New York City’s “private citizen” excuse is colliding head-on with public trust after reports that Mayor Zohran Mamdani’s wife liked posts tied to the October 7 Hamas atrocities.
Quick Take
- Reports say Rama Duwaji, Mayor Zohran Mamdani’s wife, “mass liked” Instagram posts in the immediate aftermath of the Oct. 7, 2023, Hamas attack on Israel.
- Mamdani has argued she is a “private person” with no formal role in his campaign or City Hall, while his office reiterated his condemnation of Hamas and Oct. 7 as a “horrific war crime.”
- Critics argue the likes undermine Mamdani’s public posture—especially because he previously criticized a post–Oct. 7 Times Square rally for making light of civilian deaths.
- Coverage and debate spread quickly across media and X, with no reported retraction and no denial that the likes occurred.
What the reports allege about the Instagram “likes”
Multiple reports circulated in early March 2026 claiming Rama Duwaji, the mayor’s wife, liked Instagram content in the immediate aftermath of Hamas’ October 7, 2023 attack on Israel. The posts cited by critics reportedly included footage described as live-streamed from the attack itself and content celebrating a pro-Palestine rally held in Times Square the following day. A separate like in February 2024 reportedly targeted reporting on alleged sexual violence.
The timeline matters because it places the activity right when emotions and propaganda were at their most intense online. The Oct. 7 attack killed more than 1,200 people, including Americans, and Hamas fighters’ own footage spread rapidly across social media. In that environment, even passive engagement—likes, shares, reposts—became part of the information war. The reporting did not describe any later public statement from Duwaji addressing the likes.
Mamdani’s defense: “private person,” no formal City Hall role
Mayor Zohran Mamdani responded by framing his wife as a private citizen and describing her as the “love of my life,” emphasizing she has no formal role in his campaign or in City Hall. His spokesperson also reiterated that Mamdani condemns Hamas as a terrorist organization and has described the Oct. 7 attack as a “horrific war crime.” That posture aims to draw a bright line between an elected official’s record and a spouse’s social media behavior.
The challenge for City Hall is that politics rarely respects that line when the issue is moral clarity after a terrorist attack. A mayor governs a diverse city, including large Jewish communities, and sets the tone for public safety and civic cohesion. When questions arise about whether those closest to the mayor amplified or endorsed inflammatory narratives, the “private” framing can look like a legalistic dodge rather than a straightforward answer to concerns about public trust.
Why the story hit a nerve in New York and beyond
The controversy also taps into a broader post–Oct. 7 debate about antisemitism, campus activism, and the way progressive politics often treats Israel-related violence differently than other terrorism. The reporting says Duwaji liked a post claiming The New York Times’ investigation into Oct. 7 sexual violence was “fabricated,” which critics see as an attempt to delegitimize evidence of atrocities. Supporters argue social media storms are frequently weaponized and can distract from governance.

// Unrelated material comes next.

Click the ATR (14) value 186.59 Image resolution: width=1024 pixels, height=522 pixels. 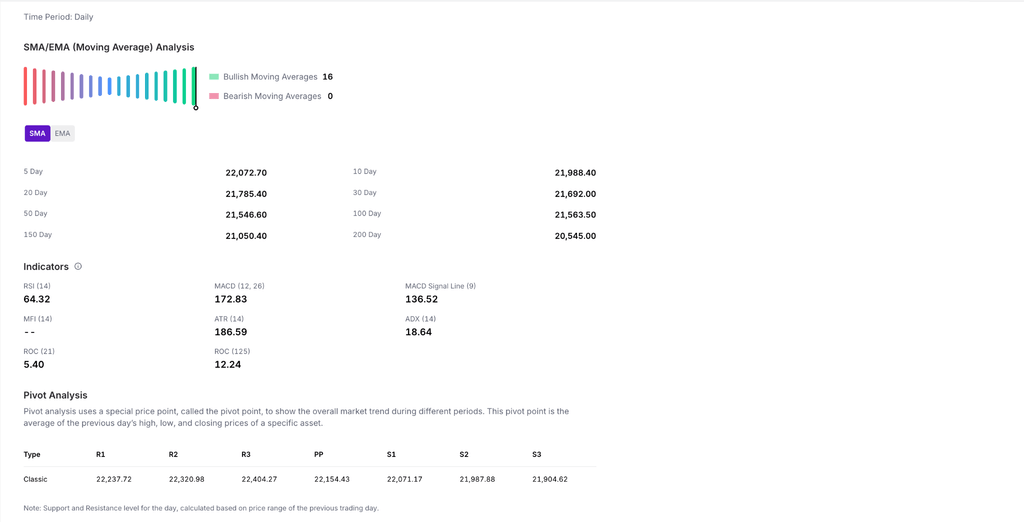pyautogui.click(x=230, y=332)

The relevance question: spouse scandal or legitimate accountability?
Commentary around the story has split on a basic question: is this a meaningful accountability issue or just sensationalism? Some voices in the media argued it is “not really relevant” because Duwaji is not an officeholder. Others pushed back, saying public standards do not stop at the mayor’s desk when the matter involves sympathy for, or denialism about, a mass-casualty terror event that impacted Americans and New Yorkers directly.
Based on what is publicly described, the hard fact pattern is narrower than the rhetoric online. The reports focus on “likes” and the timing of those likes, not on policy actions taken by City Hall or official statements by the spouse. That means the strongest claims are about optics and judgment rather than proof of any governmental misconduct. Still, for many voters, especially those demanding moral clarity on terrorism, optics are not a sideshow—they are character signals.
What’s confirmed, what remains unclear, and what to watch next
The reporting indicates there has been no denial that the likes occurred, and multiple outlets have described screenshots or archived posts as verification. At the same time, intent is not directly provable from a “like” alone, and the exact timestamps and context behind each engagement were not fully detailed in the available coverage. No formal investigation has been announced, and there have been no reported retractions or corrections tied to the core claim.
For New Yorkers, the practical question is whether the mayor’s administration can reassure communities worried about rising antisemitism while maintaining a consistent standard on political violence. For the rest of the country, the episode is another reminder that “private citizen” arguments rarely survive the digital trail—especially when the stakes involve terrorism, public safety, and the expectation that leaders clearly reject extremist propaganda without hedging or excuses.